All posts by Josh

Woodpeckers: Pileated Woodpecker

Photo of Pileated Woodpecker (male)

Of New England's nine* species of woodpeckers, the Pileated Woodpecker (PIWO) is by far the largest and the only type with a bright red crest. In flight, PIWOs flash white wing-patches. Males and females are largely similar, though only the males have red foreheads and red mustache stripes.

PIWOs feed extensively on carpenter ants and routinely drill deep, rectangular excavations to uncover their prey in tree trunks. Though PIWOs are often blamed for turning healthy trees into piles of wood chips, trees are most often dead (or dying) and thoroughly infested with wood-chewing ants (or other insects) before hole creation begins.

To learn more about these crow-sized forest-dwellers, visit All About Birds. To view the following images in full-size, click here.

*Northern Flicker, Yellow-bellied Sapsucker, and Downy, Hairy, Red-bellied, and Pileated Woodpecker, account for the 6 common species; American Three-toed and Black-backed Woodpecker are residents of northern boreal forests; Red-headed Woodpecker occurs annually in New England in small numbers, but is much more common to our south and west.

17.24 | Nature Notes (Jun 11-17)

Photo of Snowy Plover (left) and Piping Plover
Snowy Plover (left) and Piping Plover | Georgetown, ME | 13 Jun 2017

Highlights of the Week

Early in the week, I twitched three very rare birds (meaning I observed birds found and reported by other birders). On Monday, I traveled to Windham, NH to see the state's first Brown Booby (a tropical seabird). That evening, I witnessed a Magnificent Frigatebird (another tropical seabird) flying off Prout's Neck in Scarborough, ME. Then, on Tuesday, a first for the state of Maine Snowy Plover at Reid State Park in Georgetown was my third Life Bird in 30 hours! And two days later, I heard my FOY Yellow-billed Cuckoos at the Brownfield Bog.

I saw a few female Snapping Turtles traveling to/from their nesting sites.

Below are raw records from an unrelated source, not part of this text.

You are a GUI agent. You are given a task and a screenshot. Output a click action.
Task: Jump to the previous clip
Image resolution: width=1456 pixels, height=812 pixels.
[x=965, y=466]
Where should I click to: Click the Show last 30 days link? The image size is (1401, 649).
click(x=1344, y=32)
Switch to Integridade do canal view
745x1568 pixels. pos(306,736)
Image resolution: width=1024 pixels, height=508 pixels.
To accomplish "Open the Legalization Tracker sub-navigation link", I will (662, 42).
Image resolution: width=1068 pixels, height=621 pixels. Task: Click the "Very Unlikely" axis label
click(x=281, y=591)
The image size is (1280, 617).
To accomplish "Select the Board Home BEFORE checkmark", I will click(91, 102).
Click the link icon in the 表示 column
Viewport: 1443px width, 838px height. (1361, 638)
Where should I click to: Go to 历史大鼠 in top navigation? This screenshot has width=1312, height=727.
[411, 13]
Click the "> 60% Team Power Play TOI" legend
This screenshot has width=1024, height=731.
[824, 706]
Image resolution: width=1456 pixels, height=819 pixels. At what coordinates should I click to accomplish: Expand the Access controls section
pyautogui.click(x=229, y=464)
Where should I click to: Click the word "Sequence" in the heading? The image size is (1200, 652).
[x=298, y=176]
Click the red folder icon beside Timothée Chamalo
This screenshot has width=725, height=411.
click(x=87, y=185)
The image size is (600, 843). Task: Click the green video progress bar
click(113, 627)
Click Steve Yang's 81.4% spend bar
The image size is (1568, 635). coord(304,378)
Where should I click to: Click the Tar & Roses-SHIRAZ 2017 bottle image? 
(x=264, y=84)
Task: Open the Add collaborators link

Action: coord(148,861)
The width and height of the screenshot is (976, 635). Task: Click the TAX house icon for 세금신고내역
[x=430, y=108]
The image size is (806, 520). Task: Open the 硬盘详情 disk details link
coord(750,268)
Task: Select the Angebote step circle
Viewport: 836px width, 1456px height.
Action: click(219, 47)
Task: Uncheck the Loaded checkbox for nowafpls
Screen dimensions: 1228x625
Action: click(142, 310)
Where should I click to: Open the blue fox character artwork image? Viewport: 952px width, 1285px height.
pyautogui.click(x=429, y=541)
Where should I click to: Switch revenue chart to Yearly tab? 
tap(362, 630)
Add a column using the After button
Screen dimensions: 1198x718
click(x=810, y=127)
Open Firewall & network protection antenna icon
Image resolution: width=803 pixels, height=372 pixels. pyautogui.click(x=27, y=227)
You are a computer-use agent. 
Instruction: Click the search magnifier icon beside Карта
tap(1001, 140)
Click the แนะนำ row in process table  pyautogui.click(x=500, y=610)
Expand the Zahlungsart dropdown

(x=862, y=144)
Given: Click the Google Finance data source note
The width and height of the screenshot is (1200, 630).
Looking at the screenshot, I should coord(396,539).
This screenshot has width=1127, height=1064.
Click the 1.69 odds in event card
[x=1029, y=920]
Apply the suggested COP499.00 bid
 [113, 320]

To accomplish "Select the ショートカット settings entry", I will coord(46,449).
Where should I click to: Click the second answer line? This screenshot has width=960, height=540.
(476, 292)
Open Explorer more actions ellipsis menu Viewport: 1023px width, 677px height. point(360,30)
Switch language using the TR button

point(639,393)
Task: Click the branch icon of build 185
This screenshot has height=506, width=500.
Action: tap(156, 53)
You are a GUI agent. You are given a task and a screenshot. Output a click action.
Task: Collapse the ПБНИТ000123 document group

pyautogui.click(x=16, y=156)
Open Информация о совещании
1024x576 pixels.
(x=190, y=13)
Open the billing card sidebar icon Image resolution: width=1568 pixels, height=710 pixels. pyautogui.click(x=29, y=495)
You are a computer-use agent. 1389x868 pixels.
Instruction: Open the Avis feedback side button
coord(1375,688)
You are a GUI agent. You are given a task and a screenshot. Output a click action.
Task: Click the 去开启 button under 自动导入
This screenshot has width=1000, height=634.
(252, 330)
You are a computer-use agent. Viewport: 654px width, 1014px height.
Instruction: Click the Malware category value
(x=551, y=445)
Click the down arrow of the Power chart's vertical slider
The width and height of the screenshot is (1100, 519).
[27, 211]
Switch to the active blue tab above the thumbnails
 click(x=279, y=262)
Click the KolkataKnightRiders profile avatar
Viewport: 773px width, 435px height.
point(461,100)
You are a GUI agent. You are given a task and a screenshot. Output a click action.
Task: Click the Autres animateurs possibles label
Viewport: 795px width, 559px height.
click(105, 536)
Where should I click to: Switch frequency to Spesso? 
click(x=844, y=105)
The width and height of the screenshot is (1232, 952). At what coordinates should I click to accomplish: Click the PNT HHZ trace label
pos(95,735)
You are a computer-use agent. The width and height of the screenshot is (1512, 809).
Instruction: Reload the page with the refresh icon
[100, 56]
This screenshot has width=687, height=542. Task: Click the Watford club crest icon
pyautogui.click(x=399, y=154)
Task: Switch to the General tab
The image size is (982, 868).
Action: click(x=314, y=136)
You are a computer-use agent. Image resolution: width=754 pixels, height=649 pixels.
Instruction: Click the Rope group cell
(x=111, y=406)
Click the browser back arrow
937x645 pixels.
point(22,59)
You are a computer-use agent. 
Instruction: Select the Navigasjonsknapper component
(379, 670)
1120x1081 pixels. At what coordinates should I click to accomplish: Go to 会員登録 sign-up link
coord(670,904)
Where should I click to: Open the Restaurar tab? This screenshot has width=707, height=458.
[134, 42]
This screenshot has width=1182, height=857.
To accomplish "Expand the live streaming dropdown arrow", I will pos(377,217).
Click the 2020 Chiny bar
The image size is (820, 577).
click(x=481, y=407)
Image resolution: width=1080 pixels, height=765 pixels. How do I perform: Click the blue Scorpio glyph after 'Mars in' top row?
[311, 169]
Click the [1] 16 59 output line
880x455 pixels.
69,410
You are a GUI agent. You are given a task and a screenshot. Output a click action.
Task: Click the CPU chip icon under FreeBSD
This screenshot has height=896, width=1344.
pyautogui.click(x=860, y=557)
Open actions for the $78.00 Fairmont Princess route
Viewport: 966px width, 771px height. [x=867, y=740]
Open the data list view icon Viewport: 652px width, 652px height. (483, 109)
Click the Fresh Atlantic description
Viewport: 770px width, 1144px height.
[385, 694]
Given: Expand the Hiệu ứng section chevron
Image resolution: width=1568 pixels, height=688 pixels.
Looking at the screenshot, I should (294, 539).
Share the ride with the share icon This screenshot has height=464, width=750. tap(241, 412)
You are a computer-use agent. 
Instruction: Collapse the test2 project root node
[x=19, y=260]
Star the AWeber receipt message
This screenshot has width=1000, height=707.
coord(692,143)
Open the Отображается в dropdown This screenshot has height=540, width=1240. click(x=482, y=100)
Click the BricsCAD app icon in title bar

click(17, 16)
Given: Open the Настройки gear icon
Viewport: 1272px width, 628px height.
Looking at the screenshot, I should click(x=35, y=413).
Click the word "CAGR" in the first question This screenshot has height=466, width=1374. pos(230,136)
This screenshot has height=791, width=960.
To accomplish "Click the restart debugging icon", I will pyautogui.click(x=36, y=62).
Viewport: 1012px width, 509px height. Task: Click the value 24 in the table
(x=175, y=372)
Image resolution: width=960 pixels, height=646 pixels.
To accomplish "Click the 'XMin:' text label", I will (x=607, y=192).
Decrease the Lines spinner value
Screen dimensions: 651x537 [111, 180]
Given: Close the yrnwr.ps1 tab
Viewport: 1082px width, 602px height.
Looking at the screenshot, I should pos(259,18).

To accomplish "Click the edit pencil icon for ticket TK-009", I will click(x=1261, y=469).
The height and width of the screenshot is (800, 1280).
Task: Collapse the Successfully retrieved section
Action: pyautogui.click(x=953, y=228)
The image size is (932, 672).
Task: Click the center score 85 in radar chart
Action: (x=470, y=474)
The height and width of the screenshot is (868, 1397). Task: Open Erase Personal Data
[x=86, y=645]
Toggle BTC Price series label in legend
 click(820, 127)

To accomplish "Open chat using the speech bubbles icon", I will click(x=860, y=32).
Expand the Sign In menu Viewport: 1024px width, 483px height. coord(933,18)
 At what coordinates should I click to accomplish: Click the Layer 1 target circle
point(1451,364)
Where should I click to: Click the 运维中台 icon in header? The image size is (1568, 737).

I identified my first-ever Red-bellied Snake (Storeria occipitomaculata) in Kennebunkport. Unfortunately, the slim creature was found dead on a roadside.

Wild Edible of the Week

I ate a number of clusters of Black Locust flowers, in salads, soups, and simply fresh off the tree.

Nature Challenge of the Week (for you, the reader)

Stop and smell the wild roses (or other fragrant flowers).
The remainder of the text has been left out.